» What to work on: This exercise requires every record to be repeated exactly.

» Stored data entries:
+---+
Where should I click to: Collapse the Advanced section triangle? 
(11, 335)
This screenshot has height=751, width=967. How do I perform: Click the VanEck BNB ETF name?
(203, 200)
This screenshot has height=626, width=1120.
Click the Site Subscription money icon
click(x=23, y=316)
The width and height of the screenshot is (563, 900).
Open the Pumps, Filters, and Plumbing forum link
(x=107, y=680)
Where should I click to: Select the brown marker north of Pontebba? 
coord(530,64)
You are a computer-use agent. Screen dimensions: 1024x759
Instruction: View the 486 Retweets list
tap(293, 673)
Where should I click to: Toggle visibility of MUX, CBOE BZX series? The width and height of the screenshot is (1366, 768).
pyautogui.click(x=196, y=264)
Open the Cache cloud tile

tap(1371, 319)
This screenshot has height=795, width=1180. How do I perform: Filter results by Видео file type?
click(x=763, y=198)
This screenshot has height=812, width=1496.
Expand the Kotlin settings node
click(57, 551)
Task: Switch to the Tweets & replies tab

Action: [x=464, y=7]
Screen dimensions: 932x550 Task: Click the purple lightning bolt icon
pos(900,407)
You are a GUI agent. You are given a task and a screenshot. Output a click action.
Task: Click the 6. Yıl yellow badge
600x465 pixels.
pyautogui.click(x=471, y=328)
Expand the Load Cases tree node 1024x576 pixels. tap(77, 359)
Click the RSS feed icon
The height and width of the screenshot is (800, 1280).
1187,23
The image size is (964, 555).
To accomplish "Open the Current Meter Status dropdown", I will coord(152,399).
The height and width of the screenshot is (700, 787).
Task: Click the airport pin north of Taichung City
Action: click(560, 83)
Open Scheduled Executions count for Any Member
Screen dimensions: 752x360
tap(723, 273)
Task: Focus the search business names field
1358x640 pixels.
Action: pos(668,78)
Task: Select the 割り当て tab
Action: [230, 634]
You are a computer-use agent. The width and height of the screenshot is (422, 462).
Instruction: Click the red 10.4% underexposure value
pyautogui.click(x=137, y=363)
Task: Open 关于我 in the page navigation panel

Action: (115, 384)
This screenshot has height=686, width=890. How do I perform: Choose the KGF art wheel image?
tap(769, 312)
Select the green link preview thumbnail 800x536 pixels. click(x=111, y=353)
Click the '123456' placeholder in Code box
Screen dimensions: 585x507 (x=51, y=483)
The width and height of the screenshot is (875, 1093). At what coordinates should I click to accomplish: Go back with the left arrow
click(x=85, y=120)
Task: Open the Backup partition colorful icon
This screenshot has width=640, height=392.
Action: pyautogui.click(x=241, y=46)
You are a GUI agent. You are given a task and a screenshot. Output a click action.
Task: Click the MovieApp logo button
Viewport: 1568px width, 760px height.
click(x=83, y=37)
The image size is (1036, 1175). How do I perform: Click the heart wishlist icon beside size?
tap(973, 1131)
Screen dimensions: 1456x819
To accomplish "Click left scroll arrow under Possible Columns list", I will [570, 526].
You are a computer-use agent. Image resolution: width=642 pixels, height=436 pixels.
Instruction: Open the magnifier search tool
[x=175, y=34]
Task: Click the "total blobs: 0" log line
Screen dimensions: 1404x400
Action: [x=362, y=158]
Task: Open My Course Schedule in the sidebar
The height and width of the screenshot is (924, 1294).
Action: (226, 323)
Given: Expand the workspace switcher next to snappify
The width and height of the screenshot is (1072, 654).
+---+
» Solution for this task:
Where should I click to: Collapse the Advanced section triangle? 
(11, 335)
This screenshot has height=751, width=967. How do I perform: Click the VanEck BNB ETF name?
(203, 200)
This screenshot has height=626, width=1120.
Click the Site Subscription money icon
click(x=23, y=316)
The width and height of the screenshot is (563, 900).
Open the Pumps, Filters, and Plumbing forum link
(x=107, y=680)
Where should I click to: Select the brown marker north of Pontebba? 
coord(530,64)
You are a computer-use agent. Screen dimensions: 1024x759
Instruction: View the 486 Retweets list
tap(293, 673)
Where should I click to: Toggle visibility of MUX, CBOE BZX series? The width and height of the screenshot is (1366, 768).
pyautogui.click(x=196, y=264)
Open the Cache cloud tile

tap(1371, 319)
This screenshot has height=795, width=1180. How do I perform: Filter results by Видео file type?
click(x=763, y=198)
This screenshot has height=812, width=1496.
Expand the Kotlin settings node
click(57, 551)
Task: Switch to the Tweets & replies tab

Action: [x=464, y=7]
Screen dimensions: 932x550 Task: Click the purple lightning bolt icon
pos(900,407)
You are a GUI agent. You are given a task and a screenshot. Output a click action.
Task: Click the 6. Yıl yellow badge
600x465 pixels.
pyautogui.click(x=471, y=328)
Expand the Load Cases tree node 1024x576 pixels. tap(77, 359)
Click the RSS feed icon
The height and width of the screenshot is (800, 1280).
1187,23
The image size is (964, 555).
To accomplish "Open the Current Meter Status dropdown", I will coord(152,399).
The height and width of the screenshot is (700, 787).
Task: Click the airport pin north of Taichung City
Action: click(560, 83)
Open Scheduled Executions count for Any Member
Screen dimensions: 752x360
tap(723, 273)
Task: Focus the search business names field
1358x640 pixels.
Action: pos(668,78)
Task: Select the 割り当て tab
Action: [230, 634]
You are a computer-use agent. The width and height of the screenshot is (422, 462).
Instruction: Click the red 10.4% underexposure value
pyautogui.click(x=137, y=363)
Task: Open 关于我 in the page navigation panel

Action: (115, 384)
This screenshot has height=686, width=890. How do I perform: Choose the KGF art wheel image?
tap(769, 312)
Select the green link preview thumbnail 800x536 pixels. click(x=111, y=353)
Click the '123456' placeholder in Code box
Screen dimensions: 585x507 (x=51, y=483)
The width and height of the screenshot is (875, 1093). At what coordinates should I click to accomplish: Go back with the left arrow
click(x=85, y=120)
Task: Open the Backup partition colorful icon
This screenshot has width=640, height=392.
Action: pyautogui.click(x=241, y=46)
You are a GUI agent. You are given a task and a screenshot. Output a click action.
Task: Click the MovieApp logo button
Viewport: 1568px width, 760px height.
click(x=83, y=37)
The image size is (1036, 1175). How do I perform: Click the heart wishlist icon beside size?
tap(973, 1131)
Screen dimensions: 1456x819
To accomplish "Click left scroll arrow under Possible Columns list", I will [570, 526].
You are a computer-use agent. Image resolution: width=642 pixels, height=436 pixels.
Instruction: Open the magnifier search tool
[x=175, y=34]
Task: Click the "total blobs: 0" log line
Screen dimensions: 1404x400
Action: [x=362, y=158]
Task: Open My Course Schedule in the sidebar
The height and width of the screenshot is (924, 1294).
Action: (226, 323)
Given: Expand the workspace switcher next to snappify
The width and height of the screenshot is (1072, 654).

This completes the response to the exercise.